→ AIM OF THE TASK:
Convert the data below into a Markdown table with the columns Number and Text, giving each nonblank line its own row. Leave out the pictures.

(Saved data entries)
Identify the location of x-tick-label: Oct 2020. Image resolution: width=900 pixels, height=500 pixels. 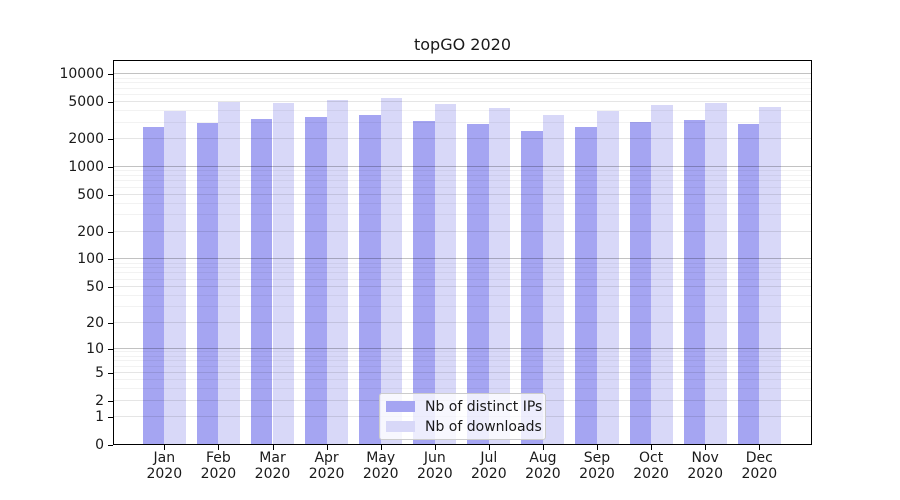
(651, 466).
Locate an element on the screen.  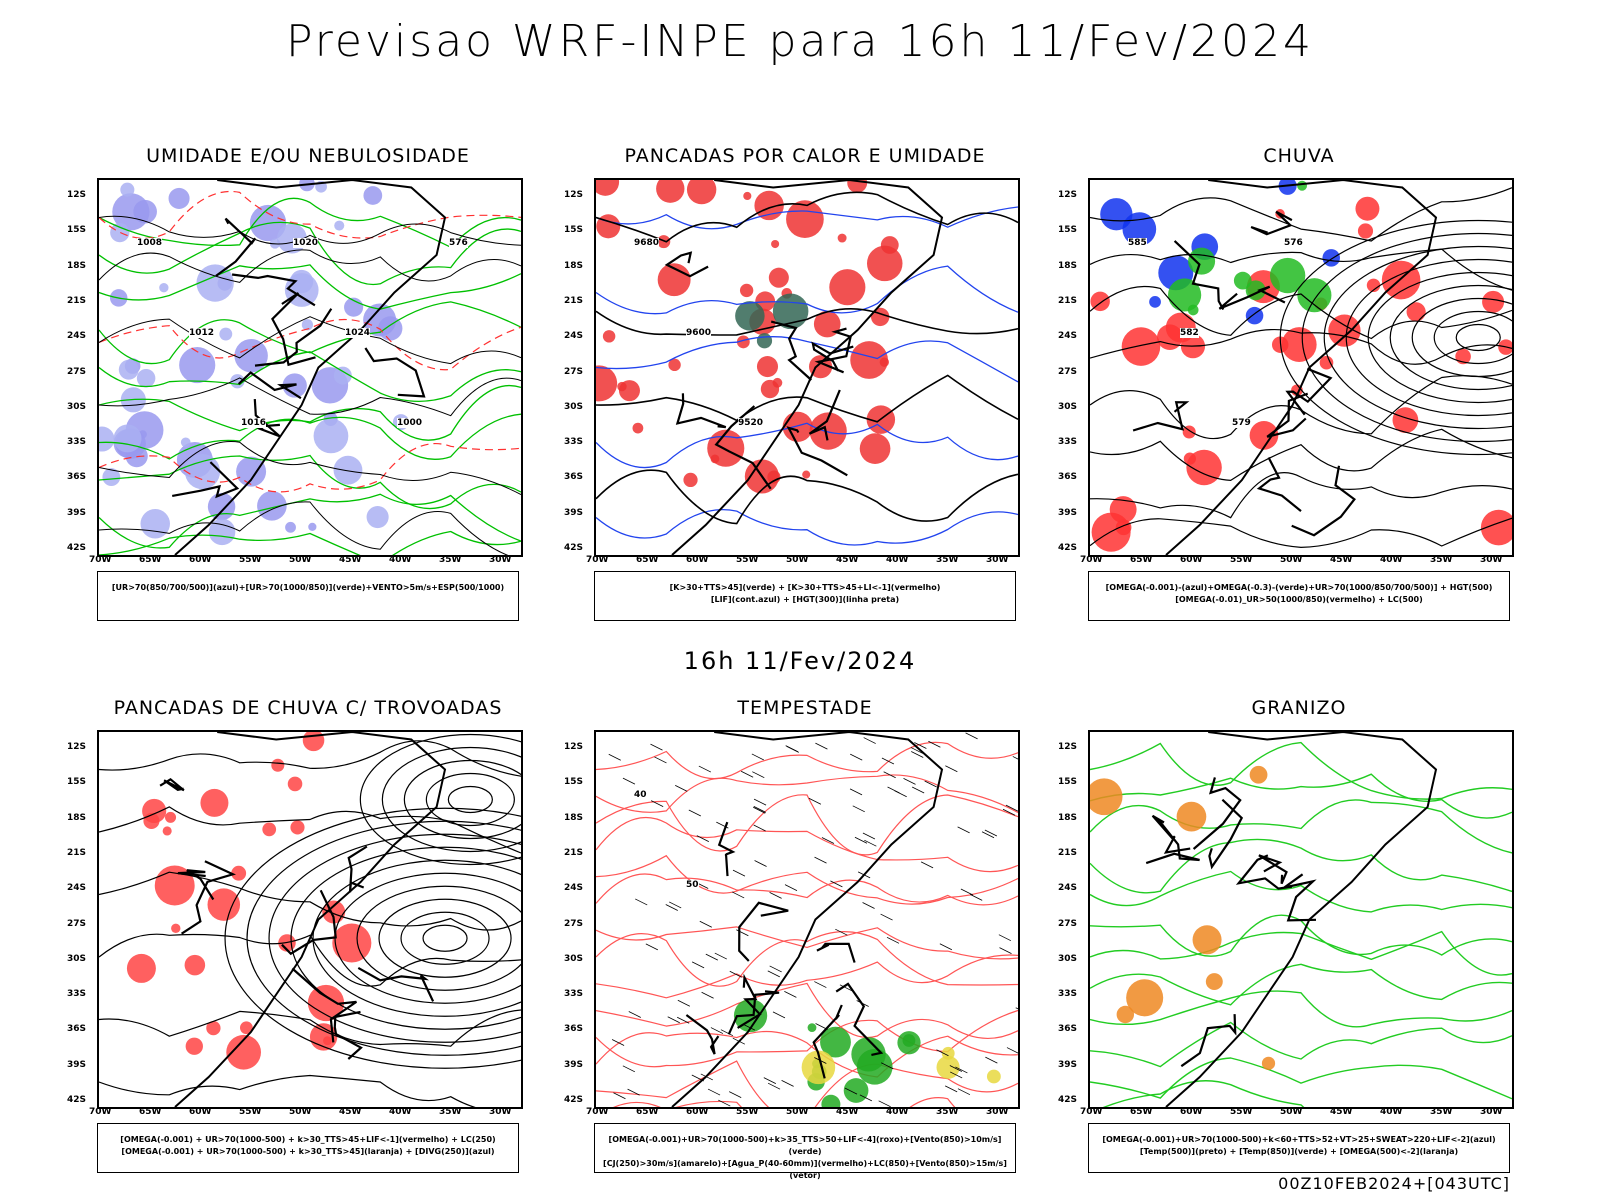
contour-label: 9600 is located at coordinates (699, 333).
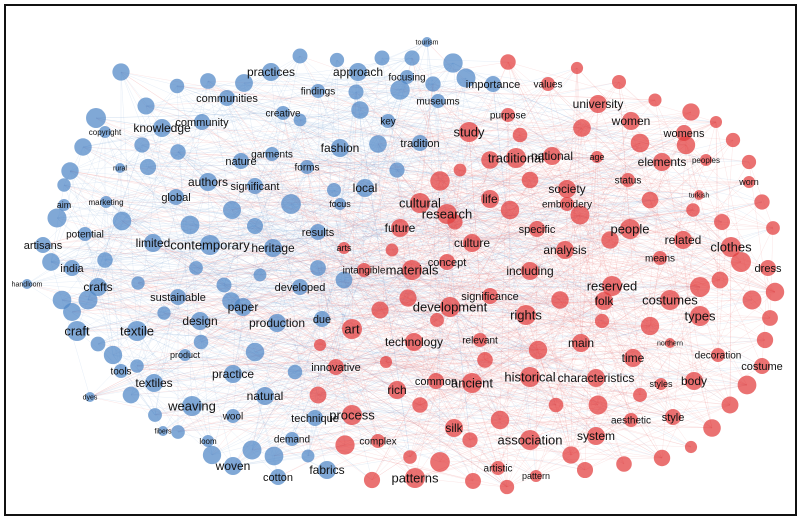 This screenshot has width=803, height=522. I want to click on node-label-dyes: dyes, so click(90, 398).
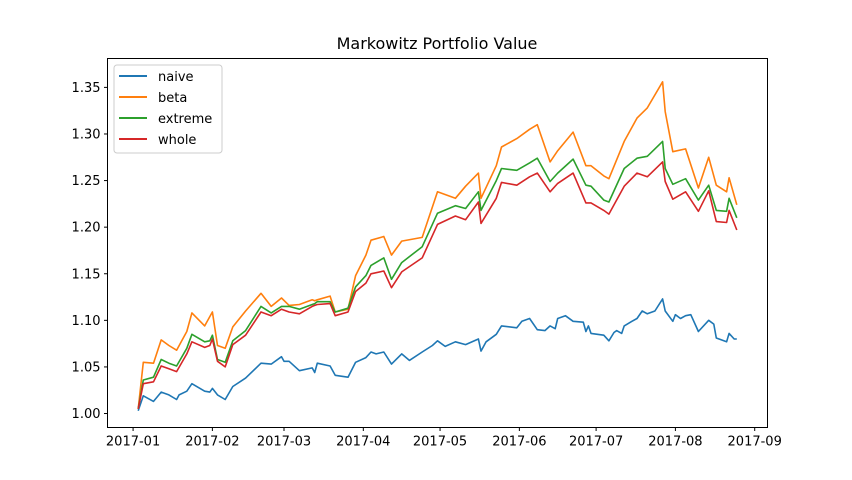 This screenshot has height=480, width=852. Describe the element at coordinates (438, 44) in the screenshot. I see `chart-title: Markowitz Portfolio Value` at that location.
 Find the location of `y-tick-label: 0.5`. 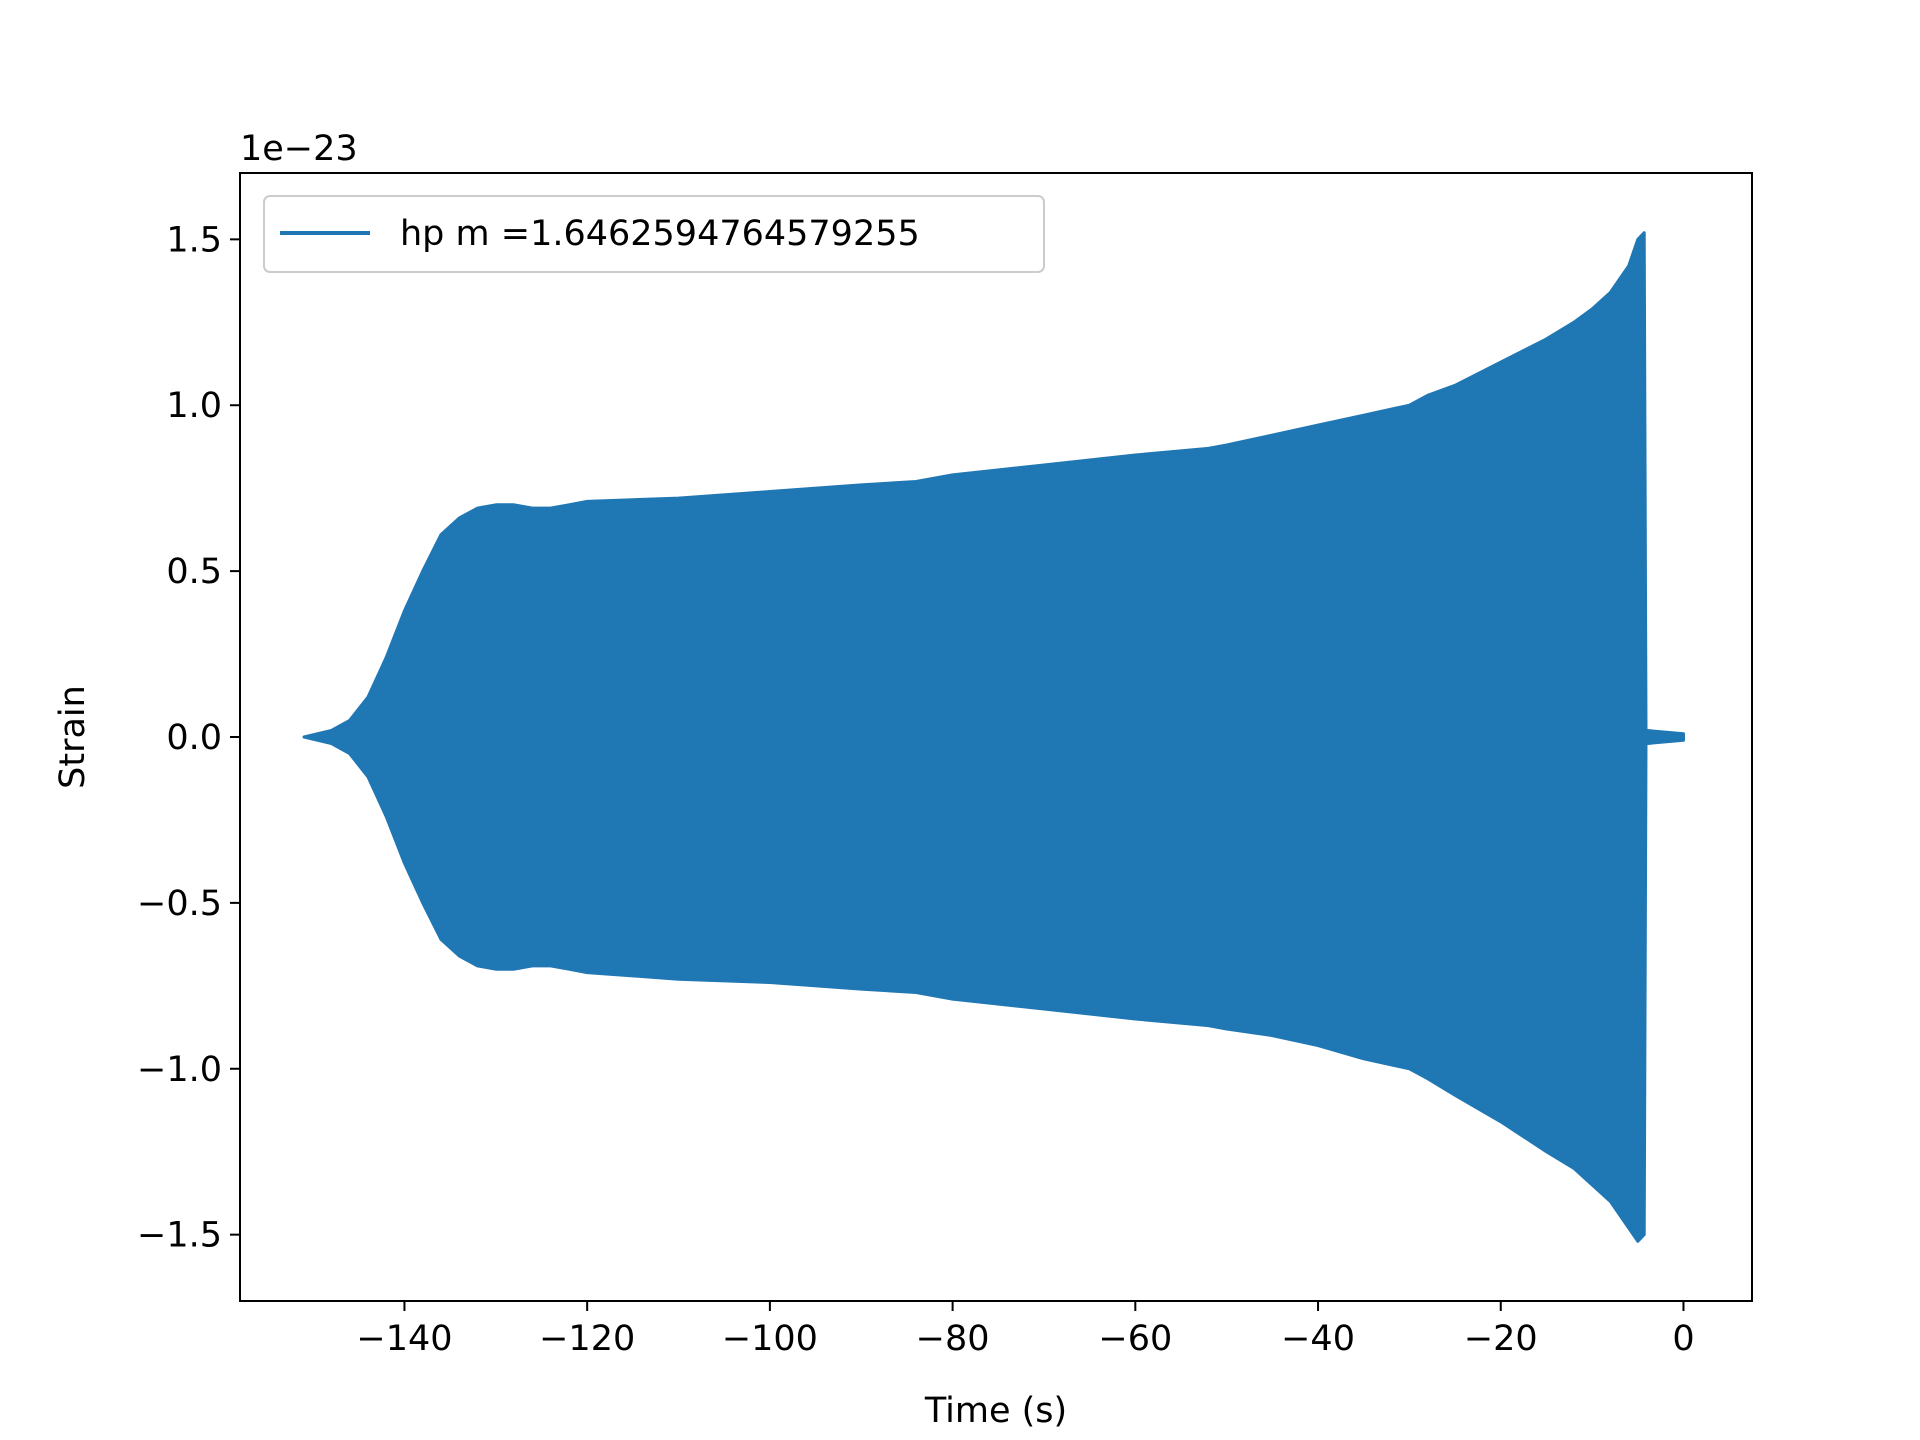

y-tick-label: 0.5 is located at coordinates (194, 572).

→ RESPONSE TO THIS TASK:
| Number | Text |
|---|---|
| 1 | Identify the location of x-tick-label: Oct 2020. Image resolution: width=900 pixels, height=500 pixels.  |
| 2 | (651, 466). |
| 3 | Locate an element on the screen.   |
| 4 | contour-label: 9600 is located at coordinates (699, 333). |
| 5 |  This screenshot has width=803, height=522. I want to click on node-label-dyes: dyes, so click(90, 398). |
| 6 |  This screenshot has height=480, width=852. Describe the element at coordinates (438, 44) in the screenshot. I see `chart-title: Markowitz Portfolio Value` at that location. |
| 7 |  Find the location of `y-tick-label: 0.5`.  |
| 8 | y-tick-label: 0.5 is located at coordinates (194, 572). |